Records for locating displayed items

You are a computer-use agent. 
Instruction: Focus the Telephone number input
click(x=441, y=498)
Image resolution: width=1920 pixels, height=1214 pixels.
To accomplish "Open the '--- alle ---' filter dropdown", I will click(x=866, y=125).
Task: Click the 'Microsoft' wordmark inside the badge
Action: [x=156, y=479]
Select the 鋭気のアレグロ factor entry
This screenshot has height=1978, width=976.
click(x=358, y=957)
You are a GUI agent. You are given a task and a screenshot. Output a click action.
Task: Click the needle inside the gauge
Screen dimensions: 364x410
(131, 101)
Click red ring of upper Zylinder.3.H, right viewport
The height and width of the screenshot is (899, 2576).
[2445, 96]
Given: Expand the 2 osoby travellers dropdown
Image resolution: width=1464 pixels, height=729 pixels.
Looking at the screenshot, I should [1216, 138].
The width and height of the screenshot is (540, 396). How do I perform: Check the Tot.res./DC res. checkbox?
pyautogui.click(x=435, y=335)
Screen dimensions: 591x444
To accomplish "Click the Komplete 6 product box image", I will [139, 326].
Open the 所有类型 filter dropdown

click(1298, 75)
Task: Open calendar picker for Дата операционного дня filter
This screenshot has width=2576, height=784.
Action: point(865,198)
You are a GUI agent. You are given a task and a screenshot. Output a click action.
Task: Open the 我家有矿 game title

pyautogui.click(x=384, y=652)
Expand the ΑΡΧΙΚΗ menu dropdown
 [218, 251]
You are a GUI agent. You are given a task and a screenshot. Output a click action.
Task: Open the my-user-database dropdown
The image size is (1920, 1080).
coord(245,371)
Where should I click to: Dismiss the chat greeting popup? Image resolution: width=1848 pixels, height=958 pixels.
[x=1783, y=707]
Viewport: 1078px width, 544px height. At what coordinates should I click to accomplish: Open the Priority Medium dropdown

▶ [Exercise]: Put the records into a Markdown table, starting at the line that contains "Where should I" and ending at the last line of the records, with both of those lines included. Use a "Row" column for the row number and a "Line" column for the line's text, and leave out any blank lines.

▶ [Answer to the task]:
| Row | Line |
|---|---|
| 1 | Where should I click to: Dismiss the chat greeting popup? Image resolution: width=1848 pixels, height=958 pixels. |
| 2 | [x=1783, y=707] |
| 3 | Viewport: 1078px width, 544px height. At what coordinates should I click to accomplish: Open the Priority Medium dropdown |